Dataset entries
*** Block opens ***

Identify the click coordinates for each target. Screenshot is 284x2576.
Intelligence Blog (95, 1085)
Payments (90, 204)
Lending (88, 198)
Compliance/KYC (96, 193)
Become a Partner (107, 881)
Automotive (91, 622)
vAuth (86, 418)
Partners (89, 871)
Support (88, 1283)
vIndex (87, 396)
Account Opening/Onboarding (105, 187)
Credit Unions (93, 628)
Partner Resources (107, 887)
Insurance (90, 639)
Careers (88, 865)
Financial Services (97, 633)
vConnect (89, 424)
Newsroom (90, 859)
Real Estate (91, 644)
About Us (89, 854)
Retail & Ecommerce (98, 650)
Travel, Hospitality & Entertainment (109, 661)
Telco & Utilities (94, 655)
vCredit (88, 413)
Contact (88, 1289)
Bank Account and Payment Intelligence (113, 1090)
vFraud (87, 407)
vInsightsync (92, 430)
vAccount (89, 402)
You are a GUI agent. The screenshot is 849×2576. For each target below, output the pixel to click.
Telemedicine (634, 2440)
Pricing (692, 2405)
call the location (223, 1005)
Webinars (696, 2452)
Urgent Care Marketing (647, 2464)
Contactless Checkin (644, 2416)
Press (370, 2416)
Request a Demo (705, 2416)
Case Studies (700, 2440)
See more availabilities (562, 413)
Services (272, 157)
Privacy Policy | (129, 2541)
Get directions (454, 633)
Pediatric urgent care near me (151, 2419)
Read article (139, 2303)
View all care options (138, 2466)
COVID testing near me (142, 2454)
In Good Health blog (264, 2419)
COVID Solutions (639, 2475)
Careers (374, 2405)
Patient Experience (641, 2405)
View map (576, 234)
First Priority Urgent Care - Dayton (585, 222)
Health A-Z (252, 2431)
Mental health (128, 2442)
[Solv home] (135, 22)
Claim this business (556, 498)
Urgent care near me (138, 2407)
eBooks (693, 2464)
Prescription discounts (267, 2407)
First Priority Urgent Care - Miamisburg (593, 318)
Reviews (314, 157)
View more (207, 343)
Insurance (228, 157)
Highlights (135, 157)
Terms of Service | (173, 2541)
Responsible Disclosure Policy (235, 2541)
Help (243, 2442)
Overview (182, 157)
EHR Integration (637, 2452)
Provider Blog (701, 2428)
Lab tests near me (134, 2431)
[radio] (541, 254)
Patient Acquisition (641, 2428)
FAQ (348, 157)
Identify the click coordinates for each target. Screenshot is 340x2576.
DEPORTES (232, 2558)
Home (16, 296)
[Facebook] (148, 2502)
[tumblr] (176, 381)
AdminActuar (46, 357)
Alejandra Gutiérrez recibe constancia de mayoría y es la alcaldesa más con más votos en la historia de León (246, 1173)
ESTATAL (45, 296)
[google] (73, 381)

*** Block closes ***

# Prompt
Retype only the stretch of lines above starting at the one with "In Good Health blog (264, 2419)" and stopping at the one with "Prescription discounts (267, 2407)", exactly as written, with both kept.

# Response
In Good Health blog (264, 2419)
COVID Solutions (639, 2475)
Careers (374, 2405)
Patient Experience (641, 2405)
View map (576, 234)
First Priority Urgent Care - Dayton (585, 222)
Health A-Z (252, 2431)
Mental health (128, 2442)
[Solv home] (135, 22)
Claim this business (556, 498)
Urgent care near me (138, 2407)
eBooks (693, 2464)
Prescription discounts (267, 2407)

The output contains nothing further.